> Tasks to carry out
[1] In the runtime implementation text, what collector strategy does the Main method pass when it creates the Runtime?
[2] Using the runtime implementation text, explain why the Runtime class takes a collector strategy and keeps a garbage collector.
[3] Resume the runtime implementation text after its final sentence.

(Text passage Opens)

This list of instructions can be envisioned as an intermediate representation (IR), as illustrated in Compilers: Principles, Techniques and Tools.
Our current task is to implement an execution engine (runtime) capable of handling these instructions, with a particular focus on memory allocation and deallocation.
Implementing the Runtime
Without further delay, here is how the runtime is implemented in our code.
public class Runtime
{
private List<Instruction> _instructions;
private Collectors.Interfaces.GarbageCollector _collector;
public Runtime(List<Instruction> instructions, string collectorStrategy)
{
_instructions = instructions;
_collector = GetCollector(collectorStrategy);
}
#region Public Methods
public void Run()
{
foreach (var instruction in _instructions)
{
_collector.ExecuteInstruction(instruction);
_collector.PrintMemory();
}
}
#endregion
}
The execution engine possesses the list of instructions to execute and a garbage collector (described below) to be utilized during memory deallocation. It also includes a Run
method called by the main thread.
public class Program
{
static void Main(string[] args)
{
var instructions = new List<Instruction>();
var contents = File.ReadAllLines(AppContext.BaseDirectory + "/instructions.txt");
foreach (var line in contents)
{
var c = line.Split(';');
var intruction = new Instruction(c[0], c[1], c[2]);
instructions.Add(intruction);
}
var runtime = new Runtime(instructions, "MARK_AND_COMPACT");
runtime.Run();
}
}
The Runtime
class also requires a memory collection strategy to apply. As we will explore, there are several possibilities for memory collection, and designing an effective garbage collector is indeed a subtle art.

(Text passage Closes)
(Given records Opens)

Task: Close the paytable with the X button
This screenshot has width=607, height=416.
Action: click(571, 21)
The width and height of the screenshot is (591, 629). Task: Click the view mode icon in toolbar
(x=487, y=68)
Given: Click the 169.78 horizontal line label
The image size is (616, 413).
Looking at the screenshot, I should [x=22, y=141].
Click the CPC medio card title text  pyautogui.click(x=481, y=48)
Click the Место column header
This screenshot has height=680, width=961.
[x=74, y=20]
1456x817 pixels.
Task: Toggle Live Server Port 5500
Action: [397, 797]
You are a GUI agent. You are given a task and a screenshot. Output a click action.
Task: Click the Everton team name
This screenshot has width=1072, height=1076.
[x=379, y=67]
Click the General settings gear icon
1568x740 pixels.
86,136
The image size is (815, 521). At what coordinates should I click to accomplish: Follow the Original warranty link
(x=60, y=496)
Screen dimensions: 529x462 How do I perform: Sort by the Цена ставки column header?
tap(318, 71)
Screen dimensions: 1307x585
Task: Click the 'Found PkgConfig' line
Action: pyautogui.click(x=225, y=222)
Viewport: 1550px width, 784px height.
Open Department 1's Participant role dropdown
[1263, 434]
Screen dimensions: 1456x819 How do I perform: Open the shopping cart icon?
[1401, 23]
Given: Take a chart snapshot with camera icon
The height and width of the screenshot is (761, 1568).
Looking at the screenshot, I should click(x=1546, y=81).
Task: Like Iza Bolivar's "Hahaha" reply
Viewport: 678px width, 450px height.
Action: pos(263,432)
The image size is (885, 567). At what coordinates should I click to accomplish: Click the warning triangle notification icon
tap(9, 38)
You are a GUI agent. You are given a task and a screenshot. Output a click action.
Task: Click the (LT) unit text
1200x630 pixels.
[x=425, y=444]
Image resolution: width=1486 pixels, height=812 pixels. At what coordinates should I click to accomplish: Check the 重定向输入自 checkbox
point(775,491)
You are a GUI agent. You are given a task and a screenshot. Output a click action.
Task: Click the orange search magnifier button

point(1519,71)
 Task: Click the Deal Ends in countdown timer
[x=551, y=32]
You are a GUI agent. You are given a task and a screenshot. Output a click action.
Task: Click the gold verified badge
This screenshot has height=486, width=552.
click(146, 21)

(Given records Closes)

> Answers to the tasks
[1] "MARK_AND_COMPACT"

[2] The Runtime needs a memory collection strategy to apply, and there are several possible approaches to memory collection. The garbage collector obtained from that strategy is what the execution engine uses during memory deallocation.

[3]
Defining the GarbageCollector Interface
The Runtime
class requires a GarbageCollection
instance to operate. This instance implements the GarbageCollection abstract class
, whose methods are detailed below:
public abstract class GarbageCollector
{
public abstract void ExecuteInstruction(Instruction instruction);
public abstract int Allocate(string field);
public abstract void Collect();
public abstract void PrintMemory();
}
In essence, the GarbageCollector
class presented here serves as an orchestrator to execute the list of instructions and manage memory allocation and collection. In real-world implementations, these abstractions would typically be kept separate, but for simplicity's sake, the goal here is to streamline the representation.
The PrintMemory
method is merely a helper function designed to visualize the content of the heap during debugging.
Defining a Thread
A thread refers to the smallest unit of execution within a process. A process is an independent program that runs in its own memory space, and within a process, multiple threads can exist. Each thread shares the same resources, such as memory, with other threads in the same process.
- Threads enable concurrent execution of tasks, allowing multiple operations to be performed simultaneously. They operate independently, with their own program counter, registers, and stack, but they share the same memory space. Threads within the same process can communicate and synchronize with each other.
- Threads are widely used in modern software development to improve performance, responsiveness, and resource utilization in applications ranging from desktop software to server applications and distributed systems.
public class RuntimeThread
{
private Collectors.Interfaces.GarbageCollector _collector;
private Stack<RuntimeStackItem> _stack;
private Dictionary<int, RuntimeStackItem> _roots;
private int _stackSize;
private int _index;
public string Name { get; set; }
public RuntimeThread(Collectors.Interfaces.GarbageCollector collector,
int stackSize, string name)
{
_collector = collector;
_stack = new Stack<RuntimeStackItem>(stackSize);
_roots = new Dictionary<int, RuntimeStackItem>();
_stackSize = stackSize;
_index = 0;
Name = name;
}
public Dictionary<int, RuntimeStackItem> Roots => _roots;
public void PushInstruction(string value)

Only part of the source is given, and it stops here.